Le GAL dans le contexte politique, diplomatique et judiciaire européen

Emmanuel-PIERRE Guittet n’est pas un inconnu en Iparralde. Alors jeune enseignant à l’Institut d’Etudes Politiques de Paris et invité à Bayonne en octobre 2001 lors d’un forum d’Oroit eta Sala, il y fit une intervention très remarquée sur le GAL. Il publie aujourd’hui un ouvrage: «Antiterrorisme clandestin, antiterrorisme officiel, chroniques espagnoles de la coopération en Europe». En 150 pages d’une synthèse très dense, il réussit là un tour de force: brosser le tableau de près de trente ans d’efforts politiques, diplomatiques, juridiques, policiers et judiciaires, idéologiques et sémantiques déployés par l’Espagne pour venir à bout d’ETA dans le cadre européen. On le sait, la raison et la déraison d’Etat puis l’action qui en découlent, s’avancent masquées, tout particulièrement en matière d’antiterrorisme. Le mérite de E-P. Guittet est de présenter sans s’y perdre, de révéler et de décrypter les actions mises en œuvre sur une longue période. Le GAL «cadavre important dans l’histoire de l’antiterrorisme espagnol», est dans cette affaire un moment essentiel, mais ce n’est qu’un épisode dans l’immense bras de fer opposant les acteurs en présence. Moment d’opposition violente de la part d’une «organisation-écran», le GAL veut faire plier un Etat voisin dans le sens d’une meilleure coopération policière et judiciaire à l’encontre des militants d’ETA.

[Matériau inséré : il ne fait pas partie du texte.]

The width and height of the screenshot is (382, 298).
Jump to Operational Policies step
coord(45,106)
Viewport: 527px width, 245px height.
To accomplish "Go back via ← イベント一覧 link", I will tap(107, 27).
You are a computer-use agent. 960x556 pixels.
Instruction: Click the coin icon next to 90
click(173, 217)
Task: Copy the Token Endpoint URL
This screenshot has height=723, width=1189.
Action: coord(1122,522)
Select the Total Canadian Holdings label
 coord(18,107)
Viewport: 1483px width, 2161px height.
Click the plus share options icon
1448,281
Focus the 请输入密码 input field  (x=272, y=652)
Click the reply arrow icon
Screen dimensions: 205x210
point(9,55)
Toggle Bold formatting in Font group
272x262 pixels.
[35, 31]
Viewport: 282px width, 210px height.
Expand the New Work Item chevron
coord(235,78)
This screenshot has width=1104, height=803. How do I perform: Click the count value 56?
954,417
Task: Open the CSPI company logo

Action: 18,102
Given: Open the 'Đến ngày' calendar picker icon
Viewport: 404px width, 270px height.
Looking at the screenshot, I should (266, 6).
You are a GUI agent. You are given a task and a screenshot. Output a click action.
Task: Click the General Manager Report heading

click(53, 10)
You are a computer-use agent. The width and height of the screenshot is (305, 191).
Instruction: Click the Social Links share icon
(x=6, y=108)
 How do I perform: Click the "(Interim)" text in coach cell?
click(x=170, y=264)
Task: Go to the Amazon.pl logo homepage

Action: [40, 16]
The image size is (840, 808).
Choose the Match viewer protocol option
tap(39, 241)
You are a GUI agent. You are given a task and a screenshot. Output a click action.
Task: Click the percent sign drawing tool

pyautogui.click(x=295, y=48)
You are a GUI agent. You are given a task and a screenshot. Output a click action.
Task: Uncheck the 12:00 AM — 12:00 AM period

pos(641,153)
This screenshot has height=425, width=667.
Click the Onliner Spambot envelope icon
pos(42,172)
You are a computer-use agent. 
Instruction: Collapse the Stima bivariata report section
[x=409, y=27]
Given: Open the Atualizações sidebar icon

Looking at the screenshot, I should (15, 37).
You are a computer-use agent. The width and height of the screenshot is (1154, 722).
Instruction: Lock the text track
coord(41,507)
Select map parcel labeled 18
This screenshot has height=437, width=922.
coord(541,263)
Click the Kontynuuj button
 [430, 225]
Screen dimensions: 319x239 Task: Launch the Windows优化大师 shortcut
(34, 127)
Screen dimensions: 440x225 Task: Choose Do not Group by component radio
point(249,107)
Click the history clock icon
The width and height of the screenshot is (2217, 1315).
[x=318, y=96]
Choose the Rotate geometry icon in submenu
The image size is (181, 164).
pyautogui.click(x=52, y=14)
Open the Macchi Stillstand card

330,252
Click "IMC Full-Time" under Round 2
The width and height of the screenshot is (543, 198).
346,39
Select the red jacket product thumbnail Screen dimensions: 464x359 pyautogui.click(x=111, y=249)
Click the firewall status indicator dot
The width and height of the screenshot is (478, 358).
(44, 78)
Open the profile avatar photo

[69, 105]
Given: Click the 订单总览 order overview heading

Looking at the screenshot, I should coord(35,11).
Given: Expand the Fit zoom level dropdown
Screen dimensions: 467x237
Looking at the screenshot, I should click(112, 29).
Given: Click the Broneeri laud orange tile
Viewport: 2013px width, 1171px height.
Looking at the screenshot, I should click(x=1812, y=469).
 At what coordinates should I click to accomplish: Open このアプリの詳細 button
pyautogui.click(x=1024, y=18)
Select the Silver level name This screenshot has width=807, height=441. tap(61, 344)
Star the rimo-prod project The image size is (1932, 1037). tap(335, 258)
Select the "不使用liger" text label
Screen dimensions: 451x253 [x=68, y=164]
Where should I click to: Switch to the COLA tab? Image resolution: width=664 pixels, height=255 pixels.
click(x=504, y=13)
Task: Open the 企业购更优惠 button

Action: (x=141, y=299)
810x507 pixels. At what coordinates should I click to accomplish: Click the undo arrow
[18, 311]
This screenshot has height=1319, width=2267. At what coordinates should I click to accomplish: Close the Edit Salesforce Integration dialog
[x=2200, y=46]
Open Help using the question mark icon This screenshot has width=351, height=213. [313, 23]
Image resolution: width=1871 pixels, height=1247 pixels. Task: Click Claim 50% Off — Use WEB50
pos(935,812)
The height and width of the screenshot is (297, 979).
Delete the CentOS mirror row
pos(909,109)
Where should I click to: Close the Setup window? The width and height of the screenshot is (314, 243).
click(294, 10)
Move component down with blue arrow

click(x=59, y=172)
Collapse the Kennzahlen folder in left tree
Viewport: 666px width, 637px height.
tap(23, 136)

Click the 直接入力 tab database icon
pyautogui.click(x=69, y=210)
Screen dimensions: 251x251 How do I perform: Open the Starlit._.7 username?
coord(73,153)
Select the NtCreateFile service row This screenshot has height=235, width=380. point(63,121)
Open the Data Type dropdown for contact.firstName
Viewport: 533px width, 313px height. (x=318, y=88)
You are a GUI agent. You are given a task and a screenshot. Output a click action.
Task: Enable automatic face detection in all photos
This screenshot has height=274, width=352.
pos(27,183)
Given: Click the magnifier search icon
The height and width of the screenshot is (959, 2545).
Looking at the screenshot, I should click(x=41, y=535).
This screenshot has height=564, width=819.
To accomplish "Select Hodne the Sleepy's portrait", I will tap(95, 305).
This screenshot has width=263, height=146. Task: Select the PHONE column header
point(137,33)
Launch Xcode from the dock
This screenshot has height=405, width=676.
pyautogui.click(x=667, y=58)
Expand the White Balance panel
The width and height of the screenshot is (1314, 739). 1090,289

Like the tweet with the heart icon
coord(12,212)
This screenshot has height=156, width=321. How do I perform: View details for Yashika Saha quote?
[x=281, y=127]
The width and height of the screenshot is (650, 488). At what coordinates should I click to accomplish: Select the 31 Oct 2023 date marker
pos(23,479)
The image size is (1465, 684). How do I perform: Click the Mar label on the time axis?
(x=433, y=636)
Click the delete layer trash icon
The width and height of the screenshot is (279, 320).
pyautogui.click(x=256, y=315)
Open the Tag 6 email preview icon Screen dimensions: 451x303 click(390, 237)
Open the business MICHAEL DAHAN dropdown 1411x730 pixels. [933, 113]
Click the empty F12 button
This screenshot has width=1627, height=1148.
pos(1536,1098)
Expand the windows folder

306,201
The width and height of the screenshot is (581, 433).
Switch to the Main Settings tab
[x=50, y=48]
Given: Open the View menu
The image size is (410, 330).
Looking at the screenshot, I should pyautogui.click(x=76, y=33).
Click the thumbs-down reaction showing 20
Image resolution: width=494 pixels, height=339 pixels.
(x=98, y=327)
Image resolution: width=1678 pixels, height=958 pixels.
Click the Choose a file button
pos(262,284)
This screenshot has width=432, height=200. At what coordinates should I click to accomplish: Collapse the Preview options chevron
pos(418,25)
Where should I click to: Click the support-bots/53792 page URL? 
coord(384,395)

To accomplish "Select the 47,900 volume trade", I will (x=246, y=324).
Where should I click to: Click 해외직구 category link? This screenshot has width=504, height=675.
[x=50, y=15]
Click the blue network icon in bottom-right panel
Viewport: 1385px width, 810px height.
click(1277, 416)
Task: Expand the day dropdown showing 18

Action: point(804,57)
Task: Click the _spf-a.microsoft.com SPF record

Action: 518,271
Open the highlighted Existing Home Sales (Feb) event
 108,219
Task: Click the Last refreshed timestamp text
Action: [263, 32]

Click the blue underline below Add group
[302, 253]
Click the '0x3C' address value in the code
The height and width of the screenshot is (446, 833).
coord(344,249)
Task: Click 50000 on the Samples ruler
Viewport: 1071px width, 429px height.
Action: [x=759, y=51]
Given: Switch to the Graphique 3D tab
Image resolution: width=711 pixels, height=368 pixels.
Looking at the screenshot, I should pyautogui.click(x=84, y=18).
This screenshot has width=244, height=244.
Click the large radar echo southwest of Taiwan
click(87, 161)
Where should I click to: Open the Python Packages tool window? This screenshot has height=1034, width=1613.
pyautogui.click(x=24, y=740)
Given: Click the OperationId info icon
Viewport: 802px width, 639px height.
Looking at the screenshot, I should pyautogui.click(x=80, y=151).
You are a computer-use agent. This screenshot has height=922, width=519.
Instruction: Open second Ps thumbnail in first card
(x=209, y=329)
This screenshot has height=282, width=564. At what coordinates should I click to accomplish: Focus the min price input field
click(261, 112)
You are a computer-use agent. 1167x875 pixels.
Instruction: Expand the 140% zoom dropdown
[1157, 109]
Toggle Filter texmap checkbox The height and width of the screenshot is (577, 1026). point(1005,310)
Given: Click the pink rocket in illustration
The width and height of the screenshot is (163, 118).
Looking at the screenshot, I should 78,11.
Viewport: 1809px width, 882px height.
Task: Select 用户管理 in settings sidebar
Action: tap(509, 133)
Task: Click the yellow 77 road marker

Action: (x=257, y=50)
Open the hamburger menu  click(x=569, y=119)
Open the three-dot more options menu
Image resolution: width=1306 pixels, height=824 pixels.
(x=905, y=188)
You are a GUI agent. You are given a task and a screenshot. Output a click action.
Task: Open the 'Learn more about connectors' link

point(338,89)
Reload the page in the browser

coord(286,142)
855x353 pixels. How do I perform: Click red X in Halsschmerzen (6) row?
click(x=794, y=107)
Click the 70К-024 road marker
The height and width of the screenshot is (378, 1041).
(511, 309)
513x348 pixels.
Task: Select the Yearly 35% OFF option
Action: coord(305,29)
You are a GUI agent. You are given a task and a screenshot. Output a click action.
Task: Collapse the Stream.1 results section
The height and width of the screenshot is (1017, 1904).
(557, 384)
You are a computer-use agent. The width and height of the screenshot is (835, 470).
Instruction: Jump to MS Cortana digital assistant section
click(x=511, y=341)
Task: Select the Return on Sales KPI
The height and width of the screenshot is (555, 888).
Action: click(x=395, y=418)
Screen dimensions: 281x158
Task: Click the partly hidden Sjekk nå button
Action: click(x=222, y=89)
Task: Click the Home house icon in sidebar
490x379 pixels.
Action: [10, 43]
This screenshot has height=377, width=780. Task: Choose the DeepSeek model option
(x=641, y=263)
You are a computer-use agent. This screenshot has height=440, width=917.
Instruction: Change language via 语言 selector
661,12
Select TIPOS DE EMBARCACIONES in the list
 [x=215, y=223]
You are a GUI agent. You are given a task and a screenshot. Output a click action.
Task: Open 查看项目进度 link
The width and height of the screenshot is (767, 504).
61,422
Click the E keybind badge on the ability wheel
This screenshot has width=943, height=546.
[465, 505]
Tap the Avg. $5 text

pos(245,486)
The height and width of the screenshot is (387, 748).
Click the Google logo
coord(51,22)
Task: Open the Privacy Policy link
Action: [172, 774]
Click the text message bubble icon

Faire reconnaître l’antiterrorisme
comme légitime
Sur la base d’une impressionnante documentation qu’il parvient à mettre en faisceaux pour faire sens —déclarations officielles et diplomatiques, accords internationaux, textes de lois, archives de partis, minutes de procès, articles de presse, témoignages d’hommes politiques, de Gilles Ménage à Pierre Guidoni en passant par Rafael Vera— l’auteur décortique magistralement un ensemble de mécanismes. Il les resitue dans une perspective: le poids de l’influence espagnole pour faire connaître et reconnaître l’antiterrorisme comme légitime, avouable tel qu’il se présente aujourd’hui. La coopération antiterroriste devient peu à peu un impératif politique, un marqueur identitaire chargé de signification rassurante, et aboutit à sa consécration: le Protocole sur le droit d’asile des ressortissants de la Communauté européenne (1997) et le mandat d’arrêt européen. Avec l’évolution du corpus juridique qui passe de la suppression du statut de réfugié à l’expulsion en urgence absolue, la rafle d’octobre 1987, ou encore l’interdiction de Batasuna et de journaux basques, un arsenal cohérent et ramifié se met en place durant les années 90 et 2000, tant en Espagne que dans le reste du Continent. Il apparaît dès lors en peine lumière sous la plume de E-P. Guittet. La montée en puissance durant ces années du discours sur la coopération antiterroriste entre Etats européens transforme ainsi l’explication des origines du GAL. L’attentat de la rue des Rosiers dès 1982, puis ceux du métro Saint-Michel comme ceux du 11 septembre, constituent des moments-clefs qui permettent évidemment à l’Espagne de revenir à la charge pour convaincre, en particulier son voisin français.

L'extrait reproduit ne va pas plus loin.